Riccardo Zanellato era l’imponente Conte di Walter, dalla vocalità prettamente verdiana ed elegante nel fraseggio. Grande esperienza nel repertorio verdiano anche per Franco Vassallo Miller di materica concretezza nel provare un sincero affetto paterno cui tuttavia ha anteposto l’intransigenza dei propri principi. Gabriele Sagona ha padroneggiato l’intera gamma di registri e ha compendiato la spregevole caratterialità di Wurm in un distacco emotivo che lo ha reso un autentico cattivo. Accurata nella linea stilistica di canto e dalla forte personalità interpretativa Martina Belli, Federica. Puntuali Veta Pilipenko, Laura, e Federico Veltri Un contandino.

Il direttore musicale del Festival Verdi, Roberto Abbado era sul podio dell’Orchestra del Teatro Comunale di Bologna, ente coproduttore (assieme al Regio) da dove provenivano anche i bravi artisti del Coro diretti da Alberto Malazzi. Abbado ha tenuto in pugno una situazione acusticamente non consueta ma decisamente e inaspettatamente buona. Nella direzione e concertazione, dai colori schietti e dosati con gusto squisito, ha sfruttato con intelligenza musicale gli spunti emersi dall’edizione critica a cura di Jeffrey Kallberg (The University of Chicago Press e Casa Ricordi), compreso il quartetto a cappella del secondo atto, che solitamente viene invece tagliato.
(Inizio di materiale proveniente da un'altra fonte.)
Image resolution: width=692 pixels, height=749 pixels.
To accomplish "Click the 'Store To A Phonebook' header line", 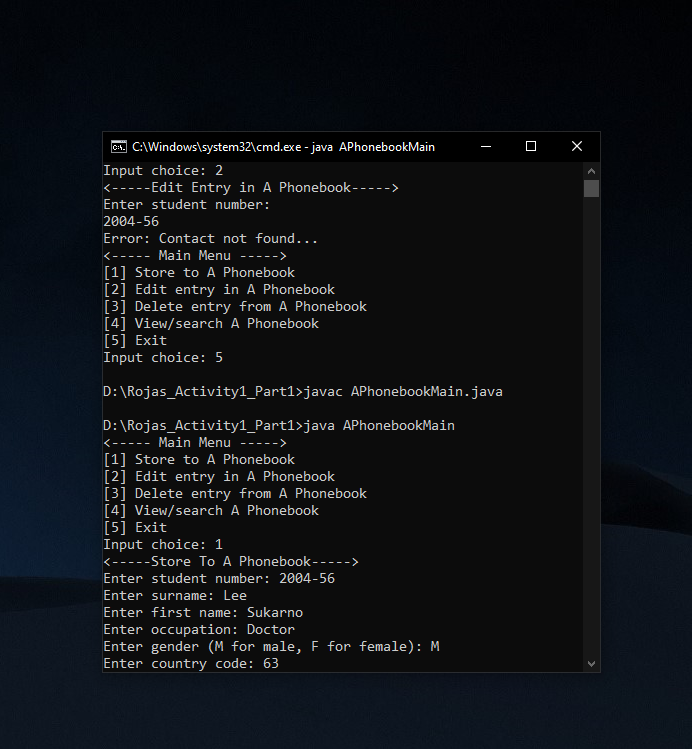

Così come al meglio ha declinato la sua frequentazione verdiana, impastata di tensione emotiva e d’elevazione spirituale, necessaria a un’opera dove è frequente il rivolgersi a Dio.

Recensione di Maria Luisa Abate

Visto nella chiesa di San Francesco del Prato – Festival Verdi il 5 ottobre 2019
Contributi fotografici Roberto Ricci

Nella stessa giornata in cui è andata in scena, alla sera, la seconda replica di Luisa Miller, ha preso il via una delle tante iniziative di qualità che formano la ricca offerta del Festival Verdi. Il ciclo “Mezzogiorno in musica” presenta molteplici attrattive. Consente di ammirare le sale affrescate del Palazzo Ducale del Giardino, raramente aperto alle visite perché sede del Comando provinciale dei Carabinieri e, dal punto di vista strettamente musicale, il primo incontro ha permesso di scoprire o riscoprire pagine del Verdi poco conosciuto, con autentiche rarità illustrate da Alessandro Roccatagliati, professore di musicologia all’Università di Ferrara. Non ultimo, il concerto, con l’accompagnamento al pianoforte di Claudio Cirelli, ha dato spazio a giovani artisti emergenti impiegati nelle file del Coro del Regio, il soprano Erika Beretti e il basso Stanislav Chernenkov, che hanno così potuto dimostrare la loro notevoli doti da solisti.